TEXTO DE ORIGEN:
========================================

Cualquier otro día me hubiera detenido a mostrarle el complejo a Noah, a hablarle sobre el Campo de Cahuenga, a localizar los frágiles filamentos del tiempo. Sin embargo, esta mañana Noah y yo no estamos de humor para la historia. Vamos camino a los Universal Studios. Durante meses he estado prometiéndole llevarlo, y mientras subimos a la escalera eléctrica y salimos a la luz del día, él platica animadamente de lo que quiere ver. «¿De verdad es aquí donde hacen las películas?», me pregunta, y cuando digo que sí, su cara se parte con una mueca desdentada. Yo también estoy alborotado, pero por una razón diferente: quiero ir al recorrido por los estudios porque imitan un gran terremoto en una estación del metro como ésta. De alguna manera es como aprobar otra prueba de temblores *2, pero esta vez no sólo podemos ser testigos del terremoto, sino experimentarlo nosotros mismos. Eso, como lo ha señalado Noah, es lo que faltaba en mi visita a San Diego, y si un parque de diversiones temático está construido más elaboradamente que un experimento científico, ¿qué nos dice esto acerca de la intersección entre la realidad y el mito, la manera en que chocan la fantasía y los hechos concretos? De nuevo, algún escéptico se lo achacará a California, pero yo veo todo esto en términos más fundamentales. No, como la foto que dice «Bienvenido a L.A.», una simulación de terremoto no es más que un mecanismo de aguante, la expresión de una bravuconada, el intento de mediar lo sísmico, de reducirlo a nivel humano, una estrategia para hacerlo nuestro.

========================================

REGISTROS PROPORCIONADOS:
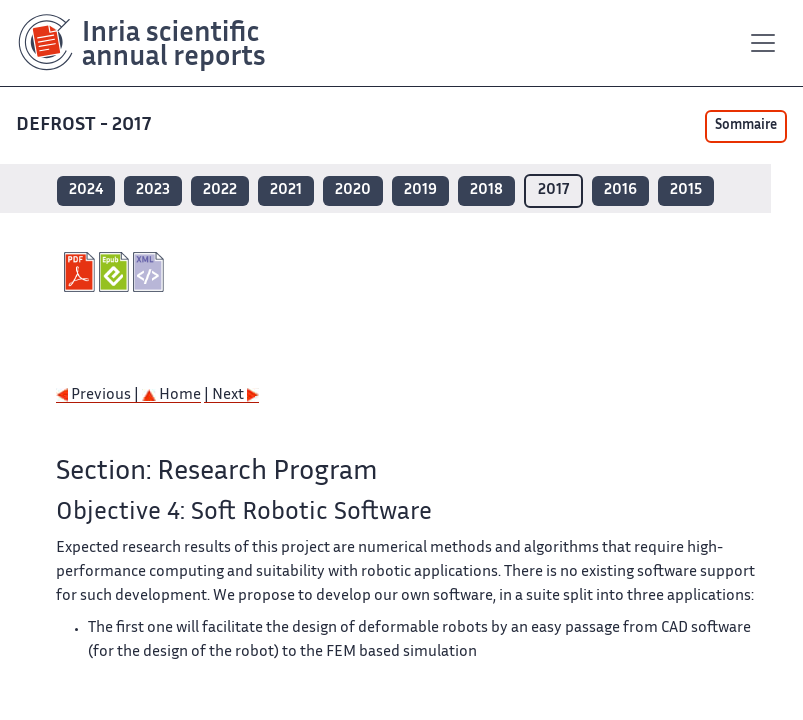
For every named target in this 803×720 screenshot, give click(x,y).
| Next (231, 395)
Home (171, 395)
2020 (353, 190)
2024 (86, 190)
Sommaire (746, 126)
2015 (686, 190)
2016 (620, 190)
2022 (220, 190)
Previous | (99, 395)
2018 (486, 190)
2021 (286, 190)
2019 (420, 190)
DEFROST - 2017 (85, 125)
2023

========================================

PARTES DEL EJERCICIO:
- 1) Según el texto sobre la visita a Universal Studios, ¿por qué está alborotado quien narra? Explícalo en una a tres oraciones.
- 2) Filtra los registros y copia cada línea que contenga la cadena "this", respetando mayúsculas y minúsculas.
Los registros no tienen ninguna relación con el texto.

RESPUESTAS:
- 1) Quiere hacer el recorrido por los estudios, donde imitan un gran terremoto en una estación del metro como esa. Para quien narra es como aprobar otra prueba de temblores, pero esta vez no solo podrán ser testigos del terremoto, sino experimentarlo ellos mismos.

- 2)
For every named target in this 803×720 screenshot, give click(x,y).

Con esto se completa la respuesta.